Top of Given entries
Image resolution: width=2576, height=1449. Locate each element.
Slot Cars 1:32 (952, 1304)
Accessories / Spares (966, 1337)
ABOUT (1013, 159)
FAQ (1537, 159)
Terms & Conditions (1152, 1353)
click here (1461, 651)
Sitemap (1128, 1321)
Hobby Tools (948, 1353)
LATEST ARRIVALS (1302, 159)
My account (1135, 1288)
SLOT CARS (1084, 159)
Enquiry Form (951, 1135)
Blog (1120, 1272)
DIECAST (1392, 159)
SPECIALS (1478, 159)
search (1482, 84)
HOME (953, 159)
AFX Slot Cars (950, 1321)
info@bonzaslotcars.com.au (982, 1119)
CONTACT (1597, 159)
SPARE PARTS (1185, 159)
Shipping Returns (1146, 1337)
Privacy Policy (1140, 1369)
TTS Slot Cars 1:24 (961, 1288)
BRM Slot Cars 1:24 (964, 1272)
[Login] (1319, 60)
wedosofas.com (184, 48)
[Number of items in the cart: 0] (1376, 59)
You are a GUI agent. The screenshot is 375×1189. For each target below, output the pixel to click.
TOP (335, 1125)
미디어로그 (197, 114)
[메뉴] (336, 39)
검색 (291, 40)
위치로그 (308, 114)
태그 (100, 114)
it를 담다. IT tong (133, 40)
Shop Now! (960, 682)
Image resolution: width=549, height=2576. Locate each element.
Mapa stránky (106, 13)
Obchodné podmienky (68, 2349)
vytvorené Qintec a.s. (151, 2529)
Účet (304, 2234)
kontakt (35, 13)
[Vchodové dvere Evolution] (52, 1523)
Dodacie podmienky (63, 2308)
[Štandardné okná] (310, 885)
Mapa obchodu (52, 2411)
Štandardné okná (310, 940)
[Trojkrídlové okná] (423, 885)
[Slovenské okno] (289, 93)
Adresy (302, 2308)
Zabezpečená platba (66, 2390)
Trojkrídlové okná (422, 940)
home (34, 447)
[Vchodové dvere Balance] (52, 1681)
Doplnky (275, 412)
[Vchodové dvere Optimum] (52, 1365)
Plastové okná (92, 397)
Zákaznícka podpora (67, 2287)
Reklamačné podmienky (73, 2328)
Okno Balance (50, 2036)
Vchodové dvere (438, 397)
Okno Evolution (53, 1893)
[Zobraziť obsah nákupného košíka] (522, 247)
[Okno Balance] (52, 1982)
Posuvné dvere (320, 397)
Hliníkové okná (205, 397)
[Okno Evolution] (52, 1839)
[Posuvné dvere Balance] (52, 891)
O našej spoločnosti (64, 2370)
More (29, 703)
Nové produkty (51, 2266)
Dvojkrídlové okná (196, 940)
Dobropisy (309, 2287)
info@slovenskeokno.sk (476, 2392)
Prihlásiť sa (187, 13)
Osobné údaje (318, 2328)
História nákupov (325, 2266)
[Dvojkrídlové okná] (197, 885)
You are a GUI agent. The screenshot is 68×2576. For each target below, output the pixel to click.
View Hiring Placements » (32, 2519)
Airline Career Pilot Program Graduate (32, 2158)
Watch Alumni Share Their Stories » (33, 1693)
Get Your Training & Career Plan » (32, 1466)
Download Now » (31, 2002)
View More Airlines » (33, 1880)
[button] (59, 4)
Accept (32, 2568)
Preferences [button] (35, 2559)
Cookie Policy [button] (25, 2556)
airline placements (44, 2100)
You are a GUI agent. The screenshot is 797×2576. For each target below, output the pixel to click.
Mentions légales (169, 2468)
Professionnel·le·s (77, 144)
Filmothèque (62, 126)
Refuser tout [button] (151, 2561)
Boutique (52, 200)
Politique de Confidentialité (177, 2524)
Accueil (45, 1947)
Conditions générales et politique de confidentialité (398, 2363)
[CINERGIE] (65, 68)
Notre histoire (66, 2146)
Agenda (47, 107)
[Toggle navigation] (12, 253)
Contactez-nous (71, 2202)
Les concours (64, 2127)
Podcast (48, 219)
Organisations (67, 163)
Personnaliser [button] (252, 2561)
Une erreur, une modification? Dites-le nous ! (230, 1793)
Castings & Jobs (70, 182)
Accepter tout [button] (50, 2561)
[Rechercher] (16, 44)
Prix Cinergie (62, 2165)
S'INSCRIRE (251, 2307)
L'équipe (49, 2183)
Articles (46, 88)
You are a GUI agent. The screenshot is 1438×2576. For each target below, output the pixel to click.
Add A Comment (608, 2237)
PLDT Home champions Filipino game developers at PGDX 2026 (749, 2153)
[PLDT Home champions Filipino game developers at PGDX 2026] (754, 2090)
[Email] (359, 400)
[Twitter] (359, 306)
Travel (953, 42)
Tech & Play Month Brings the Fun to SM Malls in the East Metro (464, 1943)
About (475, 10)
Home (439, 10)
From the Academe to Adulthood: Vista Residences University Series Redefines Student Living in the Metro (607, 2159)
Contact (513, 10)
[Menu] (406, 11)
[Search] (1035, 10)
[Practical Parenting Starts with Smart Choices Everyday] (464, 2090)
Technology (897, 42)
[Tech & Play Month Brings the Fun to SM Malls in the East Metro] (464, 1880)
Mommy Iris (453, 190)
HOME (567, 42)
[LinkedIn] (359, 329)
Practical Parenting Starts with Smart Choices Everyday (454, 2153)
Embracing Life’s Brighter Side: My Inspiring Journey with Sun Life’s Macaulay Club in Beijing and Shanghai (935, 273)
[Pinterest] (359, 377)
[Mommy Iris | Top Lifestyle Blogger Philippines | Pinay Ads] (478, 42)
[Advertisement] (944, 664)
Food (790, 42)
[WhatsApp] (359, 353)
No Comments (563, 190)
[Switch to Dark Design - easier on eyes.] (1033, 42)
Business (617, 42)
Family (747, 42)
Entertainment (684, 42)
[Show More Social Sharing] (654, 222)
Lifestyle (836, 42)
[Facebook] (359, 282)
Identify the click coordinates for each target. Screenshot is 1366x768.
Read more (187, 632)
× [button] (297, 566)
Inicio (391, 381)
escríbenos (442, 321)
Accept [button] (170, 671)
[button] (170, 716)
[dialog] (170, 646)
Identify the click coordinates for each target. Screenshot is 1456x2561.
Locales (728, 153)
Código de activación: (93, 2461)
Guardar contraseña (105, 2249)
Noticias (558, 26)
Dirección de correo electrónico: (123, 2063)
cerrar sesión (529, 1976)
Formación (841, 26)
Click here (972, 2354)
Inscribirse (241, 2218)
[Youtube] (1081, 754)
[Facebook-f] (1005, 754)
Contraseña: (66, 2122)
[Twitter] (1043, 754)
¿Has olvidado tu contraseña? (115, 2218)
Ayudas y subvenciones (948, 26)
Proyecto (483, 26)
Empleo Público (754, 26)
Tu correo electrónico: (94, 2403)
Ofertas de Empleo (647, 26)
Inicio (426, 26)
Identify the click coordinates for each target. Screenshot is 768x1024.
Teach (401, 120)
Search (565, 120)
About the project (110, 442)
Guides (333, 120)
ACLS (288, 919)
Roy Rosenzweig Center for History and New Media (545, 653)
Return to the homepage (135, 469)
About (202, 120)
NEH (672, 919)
Bottom of Given entries
• _Task_: What lines of the material above include "PGDX"? Copy each one.

• _Response_:
PLDT Home champions Filipino game developers at PGDX 2026 (749, 2153)
[PLDT Home champions Filipino game developers at PGDX 2026] (754, 2090)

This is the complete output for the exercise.